# INTERNATIONAL JOURNAL FOR RESEARCH

IN APPLIED SCIENCE & ENGINEERING TECHNOLOGY

Volume: 3 Issue: III Month of publication: March 2015

DOI:

www.ijraset.com

Call: © 08813907089 E-mail ID: ijraset@gmail.com

### International Journal for Research in Applied Science & Engineering Technology (IJRASET)

### WiMAX Channel Decoders with VLSI Architectures

Challa Vidya Tejaswini<sup>1</sup>, P Kiran Kumar (B.Tech)<sup>2</sup>

<sup>1</sup>PG Student: Department of ECE, Anna University Regional Centre, Coimbatore, India

<sup>2</sup>ASIC Verification Engineer, Graphene Semiconductor Pvt., Ltd., Bangalore, India

Abstract - Polar codes have raised as an important error correction codes due to their capacity approaching property and also seen them as a major breakthrough in coding theory. WiMAX, which is a wireless communications standard, designed to provide high data rates. WiMAX has been adopted several channel codes at the decoding stage. Instead of those, it was suggested that polar codes which are designed for high speed, can be used. Therefore, a polar decoder which is efficient in terms of speed and with reduced hardware complexity is suggested. This proposed work is compared with different decoders, theoretically, exists for WiMAX. This shows that polar codes are highly superior to other codes in terms of high throughput and hardware complexity.

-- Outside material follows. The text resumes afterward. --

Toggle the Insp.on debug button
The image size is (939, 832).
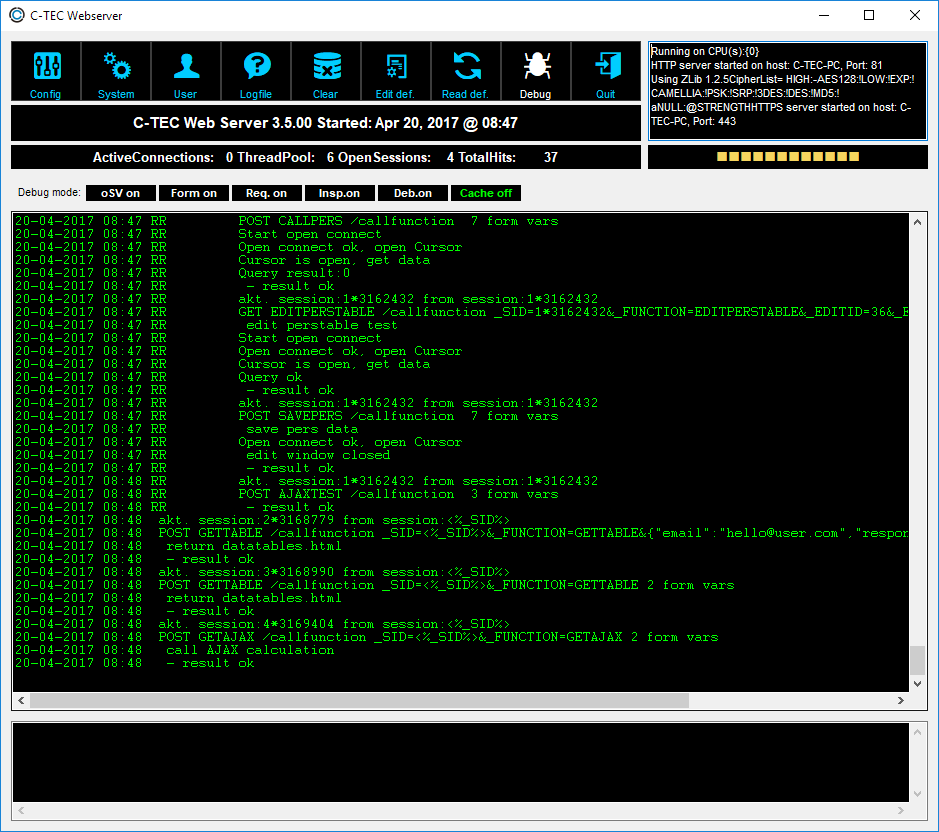click(341, 193)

Index items- BTC decoder, CTC decoder, LDPC decoder, Polar codes, viterbi decoder, WiMAX,

#### I. INTRODUCTION

WiMAX (Worldwide Interoperability for Microwave Access) is a wireless communications standard which is designed to provide high data rates. The name "WiMAX" was created by the WiMAX Forum in order to promote interoperability and conformity of the standard. It includes the following potential applications: To provide portable mobile broadband connectivity across cities and countries through a variety of devices, to provide a wireless alternative instead of cable and digital subscriber line (DSL) for "last mile" broadband access to provide data, telecommunications, to provide a source of Internet connectivity as part of a business continuity plan. There are some comparisons and confusion between WiMAX and Wi-Fi are frequent, because both are related to wireless connectivity and Internet access. WiMAX is a long range system that covers many kilometers, which includes licensed or unlicensed spectrum to deliver connection to a network, simply the internet. Wi-Fi follows unlicensed spectrum to provide access to the local network and it is more popular in end user devices. WiMAX runs a connection-oriented MAC, whereas Wi-Fi runs on the Media Access Control's CSMA/CA protocol, which is connectionless and contention based. Both IEEE 802.16, which includes WiMAX, and IEEE 802.11, which includes Wi-Fi, define Peer-to-Peer (P2P) and wireless ad hoc networks, where an end user communicates to users or servers on another Local Area Network (LAN) using its access point or base station. On diffusing broadband wireless access systems, WIMAX has gained a wide popularity. In order to be reliable and flexible, WIMAX adopts several different channel codes, namely convolutional-codes (CC), convolutional-turbocodes (CTC), block-turbo-codes (BTC), low-density-parity-check (LDPC) codes, and recently introduced, polar codes (PC) that are able to cope with different application needs and channel conditions. On the other hand, high performance digital CMOS technologies have reached such a development that very complex algorithms can be implemented in low cost chips. The design of VLSI architectures for WIMAX channel decoders will be analyzed with emphasis on three main aspects: performance, complexity and flexibility. It was suggested to use polar decoders to achieve them.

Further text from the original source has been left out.